S by J.J.Abrams & Doug Dorst

Posted on: June 15, 2014

Previously published in Dawn Books & Authors.

The first thing you notice about J.J. Abrams and Doug Dorst’s S is the weight of the book. Yes, it’s a hardback. Yes, those usually weigh more but not like this. Encased and sealed in a thick slip cover, the book is stuffed full of bits of paper, letters, postcards, a little cardboard compass and even a map drawn on a large napkin made of tissue. It’s intriguing, but also fairly hard to manage physically — things do fall out unless you’re reading while placing the book on a flat surface, and when they fall out, it isn’t easy to figure out where to put them back. That’s often the case with nested narratives and meta-text — you have to work out where they go. In this case, it’s a physical requirement, too.

S is a number of things. It is a mystery box. The readers of S aren’t just reading a book called The Ship of Theseus (artfully designed to look like a yellowed, well worn library book, complete with peeling sticker featuring it’s Dewey Decimal numbers and a log of due by date stamps dated as far back as 1957), they’re reading The Ship of Theseus after it has been read and reread and annotated heavily over quite some time by an undergraduate student named Jen and an expunged PhD student named Eric. Their notes fill the margins and they’ve placed long, handwritten letters and postcards and more in between the pages of the book. The ‘actual’ story of The Ship of Theseus is ‘by’ a much revered but mysterious writer called V.M. Straka. In The Ship of Theseus, a man known only as S finds himself aboard a sort of ghostly ship, where all but one of the sailors has his mouth sewed shut. Strange things are happening, but he is unable to work out what he’s doing there or even what is going on around him. There are shades here of The Rime of the Ancient Mariner, but no sea snakes can be found to absolve the protagonist of whatever sins have caused him to be trapped here.

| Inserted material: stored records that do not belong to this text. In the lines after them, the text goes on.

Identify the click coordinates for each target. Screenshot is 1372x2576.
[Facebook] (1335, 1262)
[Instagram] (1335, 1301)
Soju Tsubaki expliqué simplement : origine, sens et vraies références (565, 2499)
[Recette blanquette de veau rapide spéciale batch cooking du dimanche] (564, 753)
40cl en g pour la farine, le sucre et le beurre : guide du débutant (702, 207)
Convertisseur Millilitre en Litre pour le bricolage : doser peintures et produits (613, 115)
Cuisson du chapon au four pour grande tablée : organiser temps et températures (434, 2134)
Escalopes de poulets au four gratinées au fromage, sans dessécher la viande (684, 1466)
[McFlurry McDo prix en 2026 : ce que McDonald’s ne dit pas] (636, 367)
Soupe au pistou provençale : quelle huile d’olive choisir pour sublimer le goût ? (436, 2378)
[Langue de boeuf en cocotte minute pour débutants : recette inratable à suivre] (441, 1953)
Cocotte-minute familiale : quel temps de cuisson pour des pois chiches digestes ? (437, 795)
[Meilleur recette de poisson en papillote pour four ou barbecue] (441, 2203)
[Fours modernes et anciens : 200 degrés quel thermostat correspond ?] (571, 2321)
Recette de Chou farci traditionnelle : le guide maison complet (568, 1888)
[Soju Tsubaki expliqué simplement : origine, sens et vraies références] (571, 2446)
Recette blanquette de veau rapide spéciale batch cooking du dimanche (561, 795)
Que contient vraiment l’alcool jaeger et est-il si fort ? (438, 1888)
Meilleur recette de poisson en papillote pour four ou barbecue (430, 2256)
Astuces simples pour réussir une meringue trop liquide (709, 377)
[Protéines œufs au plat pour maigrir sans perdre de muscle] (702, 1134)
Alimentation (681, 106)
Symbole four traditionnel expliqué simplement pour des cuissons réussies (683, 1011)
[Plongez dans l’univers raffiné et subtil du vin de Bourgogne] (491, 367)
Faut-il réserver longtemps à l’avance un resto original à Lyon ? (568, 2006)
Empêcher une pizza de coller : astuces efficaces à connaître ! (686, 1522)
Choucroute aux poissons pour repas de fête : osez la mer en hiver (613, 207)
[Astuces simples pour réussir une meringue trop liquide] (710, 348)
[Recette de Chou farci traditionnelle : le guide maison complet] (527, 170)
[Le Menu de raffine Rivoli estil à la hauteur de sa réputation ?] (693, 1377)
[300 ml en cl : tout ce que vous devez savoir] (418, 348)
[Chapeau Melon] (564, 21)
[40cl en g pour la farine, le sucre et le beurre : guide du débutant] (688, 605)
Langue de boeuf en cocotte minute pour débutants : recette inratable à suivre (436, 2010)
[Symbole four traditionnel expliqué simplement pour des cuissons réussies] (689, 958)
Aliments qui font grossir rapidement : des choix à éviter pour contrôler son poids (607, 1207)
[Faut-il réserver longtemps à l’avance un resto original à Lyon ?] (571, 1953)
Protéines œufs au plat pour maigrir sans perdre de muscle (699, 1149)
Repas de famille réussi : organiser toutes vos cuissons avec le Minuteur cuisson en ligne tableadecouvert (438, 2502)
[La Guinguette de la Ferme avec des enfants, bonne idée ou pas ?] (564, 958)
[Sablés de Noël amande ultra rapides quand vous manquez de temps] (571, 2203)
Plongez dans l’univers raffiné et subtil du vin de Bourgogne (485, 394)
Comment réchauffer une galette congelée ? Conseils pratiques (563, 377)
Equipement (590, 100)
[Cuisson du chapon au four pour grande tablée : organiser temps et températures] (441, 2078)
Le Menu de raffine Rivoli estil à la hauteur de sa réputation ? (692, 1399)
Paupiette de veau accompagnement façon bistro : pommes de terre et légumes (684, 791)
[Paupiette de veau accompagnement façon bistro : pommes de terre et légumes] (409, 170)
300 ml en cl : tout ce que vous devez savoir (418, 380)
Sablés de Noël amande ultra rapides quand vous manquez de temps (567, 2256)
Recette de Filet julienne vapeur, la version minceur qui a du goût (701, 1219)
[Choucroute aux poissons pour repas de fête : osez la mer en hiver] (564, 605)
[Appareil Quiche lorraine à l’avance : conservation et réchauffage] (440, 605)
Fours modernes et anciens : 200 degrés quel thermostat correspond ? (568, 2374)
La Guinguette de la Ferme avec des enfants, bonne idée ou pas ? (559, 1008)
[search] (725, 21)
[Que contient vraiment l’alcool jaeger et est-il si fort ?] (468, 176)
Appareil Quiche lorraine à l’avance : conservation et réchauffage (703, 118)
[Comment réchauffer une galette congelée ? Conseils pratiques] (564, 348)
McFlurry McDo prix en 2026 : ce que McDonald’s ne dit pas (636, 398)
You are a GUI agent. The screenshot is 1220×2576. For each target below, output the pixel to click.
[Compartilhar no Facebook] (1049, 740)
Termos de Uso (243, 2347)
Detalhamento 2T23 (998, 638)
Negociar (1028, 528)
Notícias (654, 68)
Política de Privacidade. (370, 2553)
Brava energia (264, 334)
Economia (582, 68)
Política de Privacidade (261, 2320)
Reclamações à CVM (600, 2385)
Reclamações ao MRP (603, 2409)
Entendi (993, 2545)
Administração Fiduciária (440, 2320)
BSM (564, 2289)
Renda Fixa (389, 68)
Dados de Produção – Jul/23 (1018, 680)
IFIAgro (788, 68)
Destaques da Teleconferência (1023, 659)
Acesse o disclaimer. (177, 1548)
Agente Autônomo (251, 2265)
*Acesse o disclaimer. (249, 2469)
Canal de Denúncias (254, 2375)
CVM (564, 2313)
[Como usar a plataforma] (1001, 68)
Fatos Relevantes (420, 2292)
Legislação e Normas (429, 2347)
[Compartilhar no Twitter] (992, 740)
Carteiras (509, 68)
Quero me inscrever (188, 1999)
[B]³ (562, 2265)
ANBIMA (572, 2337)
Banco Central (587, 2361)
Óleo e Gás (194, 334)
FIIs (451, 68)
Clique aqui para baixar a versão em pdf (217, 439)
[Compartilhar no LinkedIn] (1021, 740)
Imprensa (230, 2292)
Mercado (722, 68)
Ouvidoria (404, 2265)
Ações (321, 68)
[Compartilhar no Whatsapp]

Trapped in the ship, S is taken to different cities or perhaps worlds in different times of violence. There is a beautiful woman haunting him, of course, but she’s a mystery, as is much else. None of it is particularly original or riveting: The Ship of Theseus as an independent narrative is just not very good. It’s not well-written, it’s not particularly interesting and it goes beyond basic suspension of disbelief that Straka is the writer that Jen, Eric and multiple other academics are so obsessed by. Is Straka meant to be a good writer or just a mysterious one? Is The Ship of Theseus meant to be a good book? Why is it so interesting to so many people? Because it really isn’t to the readers of S.

Jen and Eric take turns with the book, leaving notes for each other in the margins — notes which are initially about the book and their research regarding Straka and then slowly become more personal when moments in Straka’s fiction strike certain chords with the two readers. They confess secrets from their own pasts, share their fears and hopes and even paranoia when they begin to think that a secret society is somehow taking a keen interest in Eric’s work on Straka.

Different coloured ink has been used to print their annotations, and eventually, it is understood that certain pairs of colours go together — green and orange for when they first begin this ‘conversation,’ red and purple for when they finally met and are re-evaluating what they first thought, and so on. Eric writes in an upright, neat upper case script; Jen in a less mature but tight cursive. It’s obviously all very well thought out but it is a strange, knotty narrative, and the story told by these notes is not in any sort of chronological order. How do you read these notes? Do you read everything on a single page in one go? Do you restrict yourself to trying to follow a certain time line of coloured ink then come back to follow another? It’s quite annoying to do either, because you have to push your way into each narrative and repeatedly force your way out, shovel through into another — it’s an absolute rabbit warren of time lines and stories and does start to feel very gimmicky, fairly fast.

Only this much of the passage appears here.